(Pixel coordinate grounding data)
--- START ---

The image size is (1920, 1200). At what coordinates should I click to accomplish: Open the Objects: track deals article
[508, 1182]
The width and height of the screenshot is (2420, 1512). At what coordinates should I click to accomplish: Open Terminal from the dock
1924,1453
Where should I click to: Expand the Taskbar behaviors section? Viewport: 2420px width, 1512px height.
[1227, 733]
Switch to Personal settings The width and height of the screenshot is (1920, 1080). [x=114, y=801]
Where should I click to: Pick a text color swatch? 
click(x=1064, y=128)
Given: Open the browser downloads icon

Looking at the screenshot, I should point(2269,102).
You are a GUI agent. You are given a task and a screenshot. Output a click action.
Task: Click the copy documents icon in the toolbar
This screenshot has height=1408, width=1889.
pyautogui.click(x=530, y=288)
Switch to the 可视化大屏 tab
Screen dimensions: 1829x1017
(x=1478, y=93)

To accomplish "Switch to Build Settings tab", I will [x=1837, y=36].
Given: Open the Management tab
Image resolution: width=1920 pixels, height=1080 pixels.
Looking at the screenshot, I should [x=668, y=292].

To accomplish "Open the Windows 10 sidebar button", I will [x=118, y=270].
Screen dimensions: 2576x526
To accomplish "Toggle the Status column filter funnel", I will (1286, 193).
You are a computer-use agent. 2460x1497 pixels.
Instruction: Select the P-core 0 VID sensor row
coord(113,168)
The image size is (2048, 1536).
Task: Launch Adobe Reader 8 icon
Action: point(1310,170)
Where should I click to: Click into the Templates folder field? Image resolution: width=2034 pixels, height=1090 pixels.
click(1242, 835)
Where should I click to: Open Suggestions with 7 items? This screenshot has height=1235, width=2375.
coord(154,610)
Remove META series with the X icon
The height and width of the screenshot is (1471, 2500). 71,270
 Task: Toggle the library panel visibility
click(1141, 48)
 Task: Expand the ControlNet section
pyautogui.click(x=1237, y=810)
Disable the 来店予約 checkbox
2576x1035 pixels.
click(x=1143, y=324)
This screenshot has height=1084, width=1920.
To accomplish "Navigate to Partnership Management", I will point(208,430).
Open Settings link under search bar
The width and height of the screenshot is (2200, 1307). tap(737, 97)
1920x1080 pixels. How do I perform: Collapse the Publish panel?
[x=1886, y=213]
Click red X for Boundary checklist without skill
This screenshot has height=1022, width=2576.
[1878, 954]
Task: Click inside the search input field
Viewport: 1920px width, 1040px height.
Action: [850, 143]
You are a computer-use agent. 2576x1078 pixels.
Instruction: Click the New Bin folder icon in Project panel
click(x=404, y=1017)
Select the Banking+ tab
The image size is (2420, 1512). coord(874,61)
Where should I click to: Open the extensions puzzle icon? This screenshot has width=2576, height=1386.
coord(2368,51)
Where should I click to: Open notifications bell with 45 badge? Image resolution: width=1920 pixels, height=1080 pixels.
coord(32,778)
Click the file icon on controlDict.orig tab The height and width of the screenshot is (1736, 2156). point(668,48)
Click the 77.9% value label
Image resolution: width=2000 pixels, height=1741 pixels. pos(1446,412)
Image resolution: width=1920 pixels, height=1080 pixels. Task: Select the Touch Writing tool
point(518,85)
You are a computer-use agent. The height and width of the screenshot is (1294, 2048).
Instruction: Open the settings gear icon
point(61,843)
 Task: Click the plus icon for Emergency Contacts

--- END ---

What is being asked:
Only the number should be given: how many lines in the data contain the string "agent".

Exercise result:
4